WHAT IS NEEDED
Some entries follow. Reproduce exactly the lines starting at the one with "精品素材 (390, 51)" and stopping after the one with "提交 (494, 2409)".

(Stored records)
####################
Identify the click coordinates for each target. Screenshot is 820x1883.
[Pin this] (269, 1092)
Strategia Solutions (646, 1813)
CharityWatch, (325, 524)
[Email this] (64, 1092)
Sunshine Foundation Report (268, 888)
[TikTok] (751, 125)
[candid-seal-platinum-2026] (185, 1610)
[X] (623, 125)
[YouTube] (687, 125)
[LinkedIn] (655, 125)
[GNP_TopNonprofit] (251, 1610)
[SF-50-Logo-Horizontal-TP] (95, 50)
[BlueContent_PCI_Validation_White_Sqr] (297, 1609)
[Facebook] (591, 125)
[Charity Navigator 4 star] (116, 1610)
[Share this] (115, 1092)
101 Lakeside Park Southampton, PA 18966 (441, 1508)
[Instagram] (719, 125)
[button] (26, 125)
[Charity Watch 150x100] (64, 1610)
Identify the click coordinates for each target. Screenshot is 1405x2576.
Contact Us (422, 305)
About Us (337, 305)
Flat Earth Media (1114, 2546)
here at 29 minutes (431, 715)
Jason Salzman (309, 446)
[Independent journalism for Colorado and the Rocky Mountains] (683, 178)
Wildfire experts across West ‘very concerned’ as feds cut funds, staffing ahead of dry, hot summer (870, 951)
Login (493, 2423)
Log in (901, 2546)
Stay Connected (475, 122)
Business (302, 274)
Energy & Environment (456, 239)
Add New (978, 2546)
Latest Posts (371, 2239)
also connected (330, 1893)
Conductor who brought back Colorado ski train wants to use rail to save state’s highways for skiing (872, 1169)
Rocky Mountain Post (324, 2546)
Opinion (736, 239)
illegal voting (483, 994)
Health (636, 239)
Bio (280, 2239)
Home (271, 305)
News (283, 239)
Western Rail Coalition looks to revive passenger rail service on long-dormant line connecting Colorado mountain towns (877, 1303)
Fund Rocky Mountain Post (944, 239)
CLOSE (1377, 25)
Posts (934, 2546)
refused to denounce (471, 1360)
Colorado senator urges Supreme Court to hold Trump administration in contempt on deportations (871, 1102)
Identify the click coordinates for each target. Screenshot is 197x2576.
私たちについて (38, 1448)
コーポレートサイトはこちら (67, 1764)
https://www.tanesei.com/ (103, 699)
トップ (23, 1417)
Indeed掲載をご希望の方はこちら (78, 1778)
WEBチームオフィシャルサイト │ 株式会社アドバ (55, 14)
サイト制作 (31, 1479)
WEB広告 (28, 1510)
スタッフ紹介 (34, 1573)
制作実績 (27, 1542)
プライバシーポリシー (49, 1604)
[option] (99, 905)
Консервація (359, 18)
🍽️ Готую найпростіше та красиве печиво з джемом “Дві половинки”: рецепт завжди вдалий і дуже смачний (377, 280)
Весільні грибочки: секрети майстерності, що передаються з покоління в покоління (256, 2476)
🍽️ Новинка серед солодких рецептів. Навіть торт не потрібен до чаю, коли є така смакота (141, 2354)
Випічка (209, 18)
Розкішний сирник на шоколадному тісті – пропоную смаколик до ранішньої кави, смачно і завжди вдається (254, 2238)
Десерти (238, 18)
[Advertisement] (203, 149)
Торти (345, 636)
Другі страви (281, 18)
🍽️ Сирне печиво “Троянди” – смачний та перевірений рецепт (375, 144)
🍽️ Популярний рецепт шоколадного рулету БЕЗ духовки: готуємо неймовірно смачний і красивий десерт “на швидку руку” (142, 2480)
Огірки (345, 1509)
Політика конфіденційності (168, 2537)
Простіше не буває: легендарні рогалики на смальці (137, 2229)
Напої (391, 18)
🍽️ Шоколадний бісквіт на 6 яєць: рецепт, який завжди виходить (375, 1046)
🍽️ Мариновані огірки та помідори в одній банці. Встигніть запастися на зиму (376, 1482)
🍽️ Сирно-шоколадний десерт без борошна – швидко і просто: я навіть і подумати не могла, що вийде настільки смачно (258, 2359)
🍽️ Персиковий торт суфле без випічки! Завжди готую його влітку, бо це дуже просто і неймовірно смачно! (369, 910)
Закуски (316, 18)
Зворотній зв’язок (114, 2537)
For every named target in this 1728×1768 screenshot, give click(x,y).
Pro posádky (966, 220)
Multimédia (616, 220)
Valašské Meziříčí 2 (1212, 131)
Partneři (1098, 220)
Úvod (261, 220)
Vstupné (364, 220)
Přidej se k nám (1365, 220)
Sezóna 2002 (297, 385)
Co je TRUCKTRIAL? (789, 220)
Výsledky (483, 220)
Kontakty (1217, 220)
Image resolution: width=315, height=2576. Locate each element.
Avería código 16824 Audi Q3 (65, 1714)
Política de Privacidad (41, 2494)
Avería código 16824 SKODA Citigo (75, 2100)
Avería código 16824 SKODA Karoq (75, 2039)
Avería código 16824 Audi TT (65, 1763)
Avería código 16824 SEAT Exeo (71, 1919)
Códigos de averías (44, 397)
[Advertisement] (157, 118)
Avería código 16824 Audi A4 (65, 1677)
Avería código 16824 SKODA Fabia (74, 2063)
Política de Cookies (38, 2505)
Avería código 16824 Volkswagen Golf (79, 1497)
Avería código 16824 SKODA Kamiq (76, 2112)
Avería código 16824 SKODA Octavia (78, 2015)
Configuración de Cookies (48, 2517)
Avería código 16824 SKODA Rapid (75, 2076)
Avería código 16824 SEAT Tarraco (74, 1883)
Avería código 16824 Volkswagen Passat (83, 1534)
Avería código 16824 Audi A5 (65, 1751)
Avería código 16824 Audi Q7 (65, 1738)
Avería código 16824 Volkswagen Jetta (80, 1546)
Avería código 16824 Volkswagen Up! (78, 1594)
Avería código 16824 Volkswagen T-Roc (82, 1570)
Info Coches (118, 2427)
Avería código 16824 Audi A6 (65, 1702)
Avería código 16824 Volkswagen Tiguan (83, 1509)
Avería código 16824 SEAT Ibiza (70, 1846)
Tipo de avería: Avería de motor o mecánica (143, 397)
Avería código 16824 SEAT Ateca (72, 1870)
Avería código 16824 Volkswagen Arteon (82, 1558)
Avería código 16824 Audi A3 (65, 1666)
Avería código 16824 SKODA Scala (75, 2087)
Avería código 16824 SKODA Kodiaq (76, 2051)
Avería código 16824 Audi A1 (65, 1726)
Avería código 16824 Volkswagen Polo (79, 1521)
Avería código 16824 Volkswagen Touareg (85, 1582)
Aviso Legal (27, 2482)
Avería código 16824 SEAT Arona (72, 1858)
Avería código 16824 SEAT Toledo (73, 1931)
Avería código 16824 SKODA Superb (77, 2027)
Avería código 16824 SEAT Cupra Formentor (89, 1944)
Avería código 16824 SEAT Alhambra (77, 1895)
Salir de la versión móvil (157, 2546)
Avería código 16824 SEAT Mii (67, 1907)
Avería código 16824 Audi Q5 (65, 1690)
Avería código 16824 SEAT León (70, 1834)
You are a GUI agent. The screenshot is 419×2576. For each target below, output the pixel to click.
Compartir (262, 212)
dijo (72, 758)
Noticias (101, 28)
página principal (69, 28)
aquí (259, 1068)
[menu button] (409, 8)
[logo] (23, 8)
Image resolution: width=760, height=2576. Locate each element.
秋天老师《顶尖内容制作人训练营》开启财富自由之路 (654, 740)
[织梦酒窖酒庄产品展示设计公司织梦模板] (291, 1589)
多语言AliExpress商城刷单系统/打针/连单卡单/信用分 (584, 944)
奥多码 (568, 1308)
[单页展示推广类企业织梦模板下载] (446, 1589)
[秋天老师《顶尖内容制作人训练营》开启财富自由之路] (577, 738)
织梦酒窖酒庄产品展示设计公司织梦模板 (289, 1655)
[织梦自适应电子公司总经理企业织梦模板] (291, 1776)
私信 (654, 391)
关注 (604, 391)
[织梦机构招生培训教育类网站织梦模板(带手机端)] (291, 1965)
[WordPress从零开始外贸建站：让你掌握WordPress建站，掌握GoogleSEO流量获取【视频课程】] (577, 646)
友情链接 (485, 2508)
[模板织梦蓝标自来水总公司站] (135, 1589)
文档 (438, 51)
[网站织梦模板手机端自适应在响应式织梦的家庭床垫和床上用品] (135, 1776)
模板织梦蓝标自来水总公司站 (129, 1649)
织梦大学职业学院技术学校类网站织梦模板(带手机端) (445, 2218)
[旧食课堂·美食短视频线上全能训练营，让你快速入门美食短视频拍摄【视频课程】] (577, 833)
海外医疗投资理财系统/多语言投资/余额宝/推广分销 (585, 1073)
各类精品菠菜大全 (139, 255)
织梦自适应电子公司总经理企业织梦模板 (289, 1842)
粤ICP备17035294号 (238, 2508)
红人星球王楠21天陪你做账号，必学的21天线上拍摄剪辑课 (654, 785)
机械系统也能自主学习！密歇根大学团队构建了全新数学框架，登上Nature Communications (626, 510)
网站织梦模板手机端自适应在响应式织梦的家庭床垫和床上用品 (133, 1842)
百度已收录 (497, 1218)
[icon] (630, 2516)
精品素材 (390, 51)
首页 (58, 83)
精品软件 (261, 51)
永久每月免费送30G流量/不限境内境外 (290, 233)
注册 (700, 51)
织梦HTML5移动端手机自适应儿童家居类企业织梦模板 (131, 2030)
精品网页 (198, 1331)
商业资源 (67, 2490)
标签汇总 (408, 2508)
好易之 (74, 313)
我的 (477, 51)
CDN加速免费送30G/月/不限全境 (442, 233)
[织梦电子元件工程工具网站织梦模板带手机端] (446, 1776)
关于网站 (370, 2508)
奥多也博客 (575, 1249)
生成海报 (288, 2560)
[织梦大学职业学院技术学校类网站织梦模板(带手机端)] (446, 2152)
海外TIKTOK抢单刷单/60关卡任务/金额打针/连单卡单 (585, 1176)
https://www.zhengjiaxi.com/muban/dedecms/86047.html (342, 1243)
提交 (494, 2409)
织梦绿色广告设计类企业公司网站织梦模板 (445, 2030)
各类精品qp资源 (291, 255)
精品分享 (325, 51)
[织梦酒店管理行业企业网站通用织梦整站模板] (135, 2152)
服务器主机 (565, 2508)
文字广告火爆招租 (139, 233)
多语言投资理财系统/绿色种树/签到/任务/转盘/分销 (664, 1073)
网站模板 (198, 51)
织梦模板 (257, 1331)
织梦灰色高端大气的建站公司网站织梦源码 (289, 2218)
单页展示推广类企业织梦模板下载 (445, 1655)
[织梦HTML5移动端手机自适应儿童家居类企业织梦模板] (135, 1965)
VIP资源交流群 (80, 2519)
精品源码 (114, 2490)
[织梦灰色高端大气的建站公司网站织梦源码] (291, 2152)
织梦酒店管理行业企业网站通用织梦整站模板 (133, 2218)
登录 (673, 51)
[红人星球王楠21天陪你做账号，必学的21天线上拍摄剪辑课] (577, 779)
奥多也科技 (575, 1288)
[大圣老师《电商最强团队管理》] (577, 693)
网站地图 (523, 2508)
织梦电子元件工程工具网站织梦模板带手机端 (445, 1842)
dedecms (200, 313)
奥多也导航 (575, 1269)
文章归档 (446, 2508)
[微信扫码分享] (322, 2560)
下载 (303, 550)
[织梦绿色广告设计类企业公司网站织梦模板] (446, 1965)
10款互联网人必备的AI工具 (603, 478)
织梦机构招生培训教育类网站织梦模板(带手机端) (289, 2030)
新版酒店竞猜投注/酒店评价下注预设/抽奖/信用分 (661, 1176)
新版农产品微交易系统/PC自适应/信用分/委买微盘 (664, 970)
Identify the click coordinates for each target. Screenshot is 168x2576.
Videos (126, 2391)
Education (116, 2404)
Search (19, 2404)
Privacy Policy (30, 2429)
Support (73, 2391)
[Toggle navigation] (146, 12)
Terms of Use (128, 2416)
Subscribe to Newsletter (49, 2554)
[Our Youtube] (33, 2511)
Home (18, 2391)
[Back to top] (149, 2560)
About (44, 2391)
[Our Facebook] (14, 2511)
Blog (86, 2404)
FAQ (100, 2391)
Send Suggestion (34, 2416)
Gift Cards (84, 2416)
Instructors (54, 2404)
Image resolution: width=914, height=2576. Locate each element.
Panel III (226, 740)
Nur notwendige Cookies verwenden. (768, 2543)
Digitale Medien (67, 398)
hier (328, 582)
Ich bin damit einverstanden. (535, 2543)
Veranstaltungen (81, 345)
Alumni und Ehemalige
####################
TASK RESPONSE
精品素材 (390, 51)
首页 (58, 83)
精品软件 (261, 51)
永久每月免费送30G流量/不限境内境外 (290, 233)
注册 (700, 51)
织梦HTML5移动端手机自适应儿童家居类企业织梦模板 (131, 2030)
精品网页 (198, 1331)
商业资源 (67, 2490)
标签汇总 (408, 2508)
好易之 (74, 313)
我的 (477, 51)
CDN加速免费送30G/月/不限全境 (442, 233)
[织梦电子元件工程工具网站织梦模板带手机端] (446, 1776)
关于网站 (370, 2508)
奥多也博客 (575, 1249)
生成海报 (288, 2560)
[织梦大学职业学院技术学校类网站织梦模板(带手机端)] (446, 2152)
海外TIKTOK抢单刷单/60关卡任务/金额打针/连单卡单 (585, 1176)
https://www.zhengjiaxi.com/muban/dedecms/86047.html (342, 1243)
提交 (494, 2409)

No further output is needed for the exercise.